Adrian finally felt the impact of the trough and has started to take go more poleward (the previous N-S elongation comment was spot on). El Salvador still looks like a good bet for landfall; exactly where is not the key, however, it's areas to the east of the storm. There appears to be a bit too much shear in the region for much more strengthening, but the current appearance of the storm looks to be a bit like Hurricane Earl in 1998 (Atlantic basin). The trailing convective bands developing to the east of the storm hints at massive rainfall totals to come; it may also hint at a very early start to the extratropical transition process, but I'm not buying that yet.

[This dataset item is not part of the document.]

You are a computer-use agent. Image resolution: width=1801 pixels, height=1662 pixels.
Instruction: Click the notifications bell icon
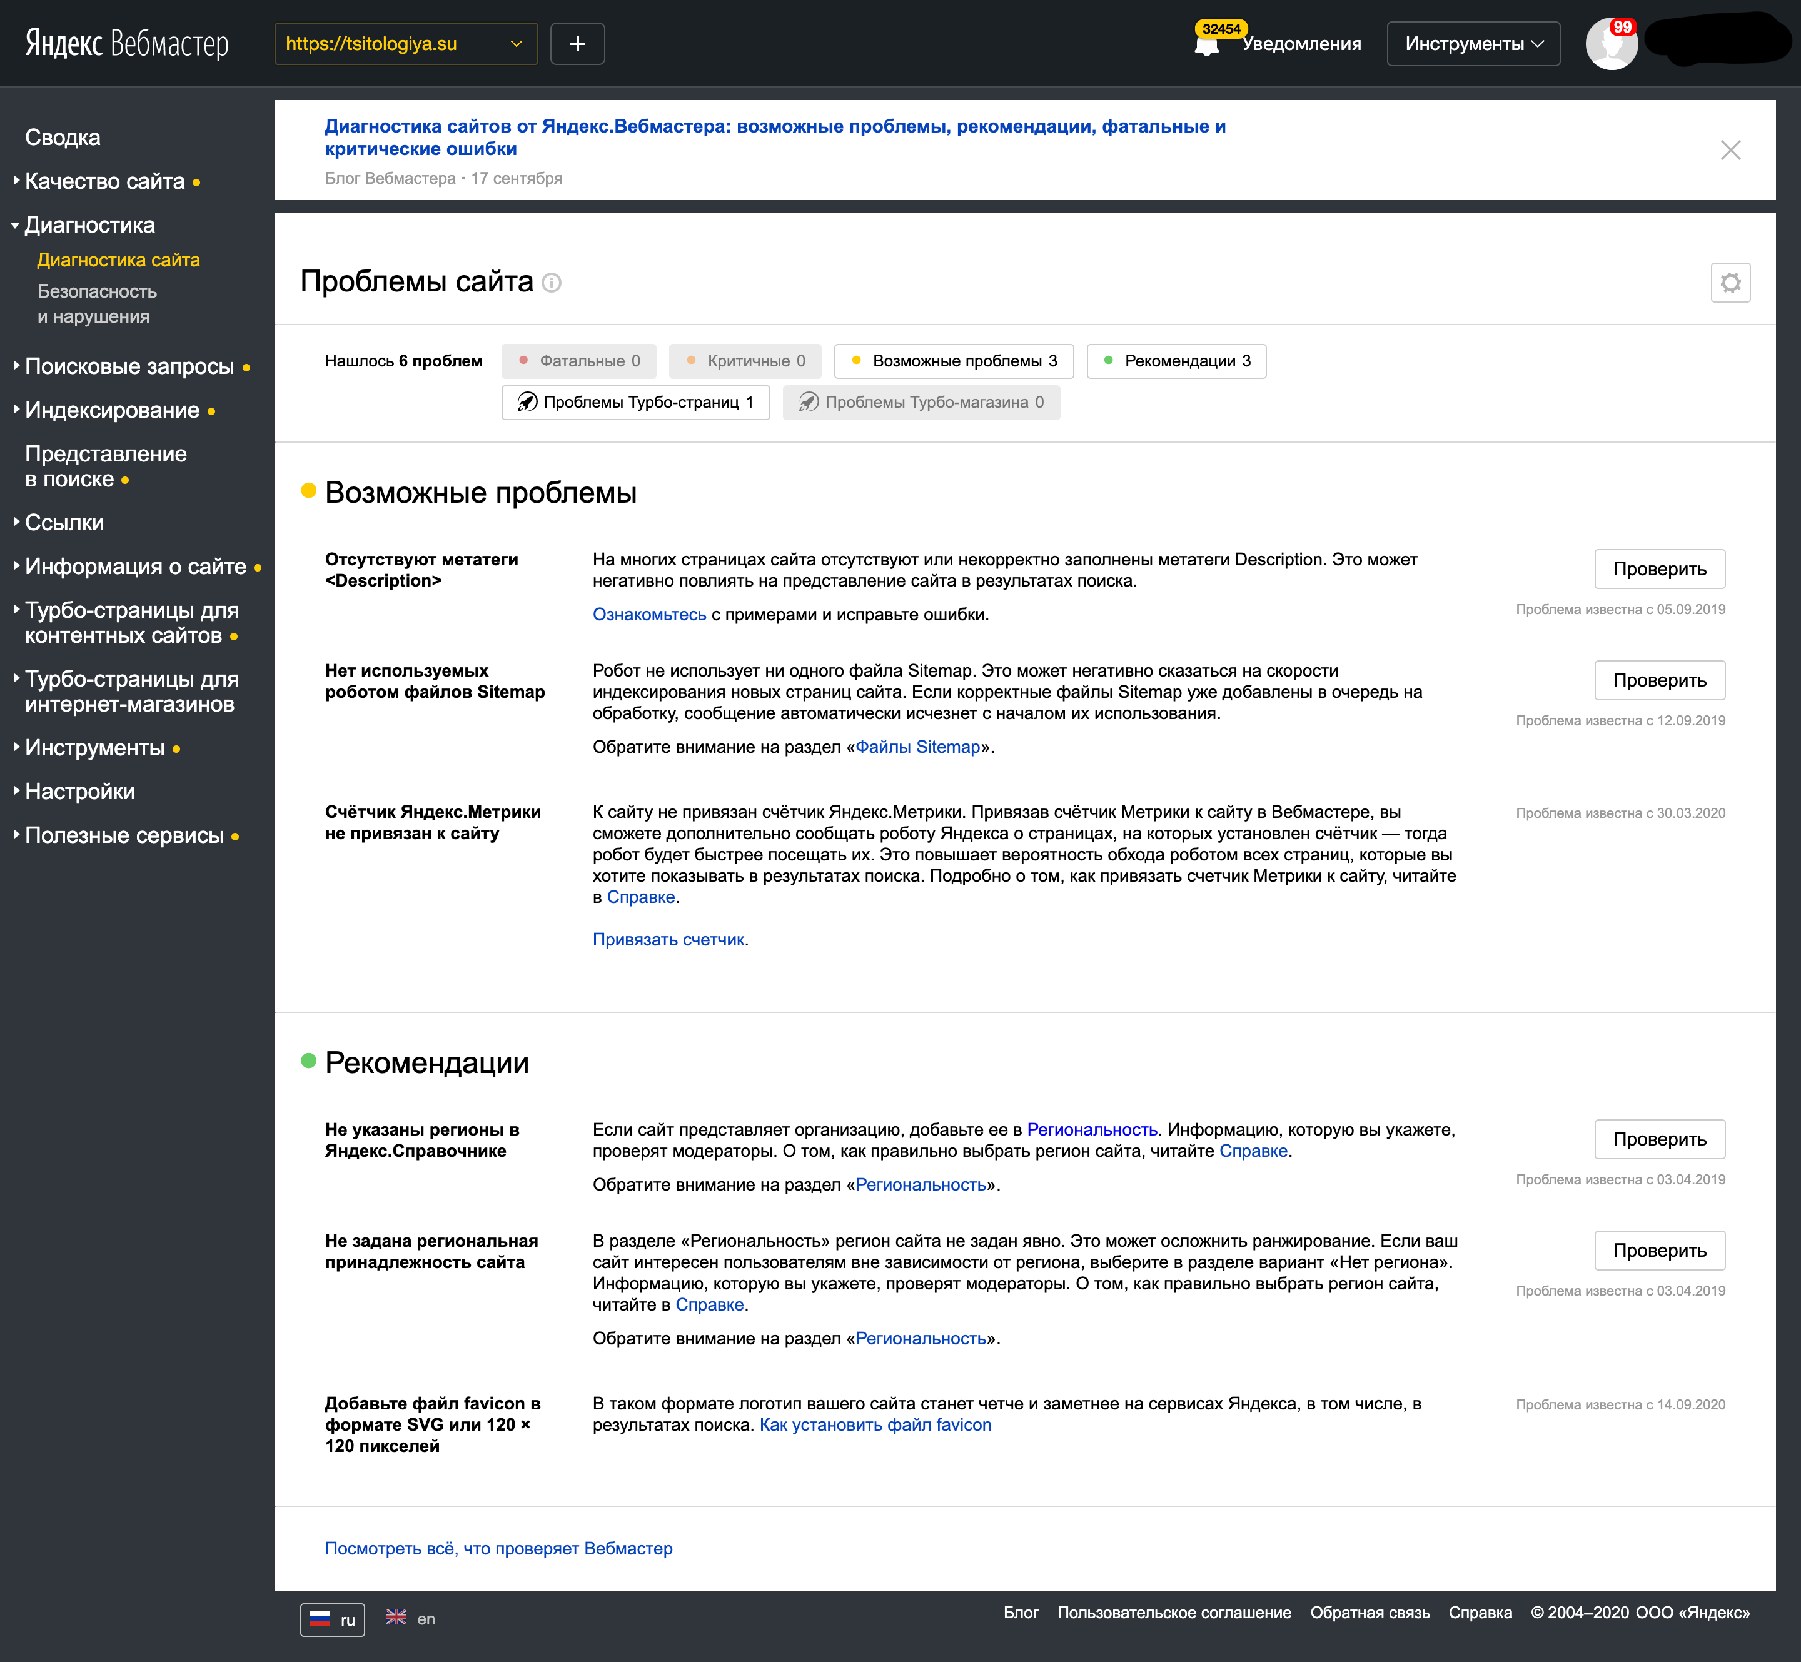(1206, 45)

As for redevelopment in the Atlantic...we will see. Landfall in Cent. Amer. is likely about 18-24hr from now, with passage from there into the Caribbean as, well, something. How much of something remains to be determined. If it survives the journey relatively intact, it'll likely weaken from there on out (if not become extratropical); if it doesn't, the remnants may just stick around for awhile under weak low-level flow. Like HF mentioned, the possibility for it to deviate from the projected course or become decoupled from the mid-level circulation is there...though also as he mentioned, safest bet is to stick with the forecast.
Rainfall, as noted last night and afternoon, is the biggest concern with this storm. Landfall in about 18hr with an intensity of 75kt or so at its peak somewhere along the El Salvador coast is the likely evolution over the next day or so. From there on out...we'll see.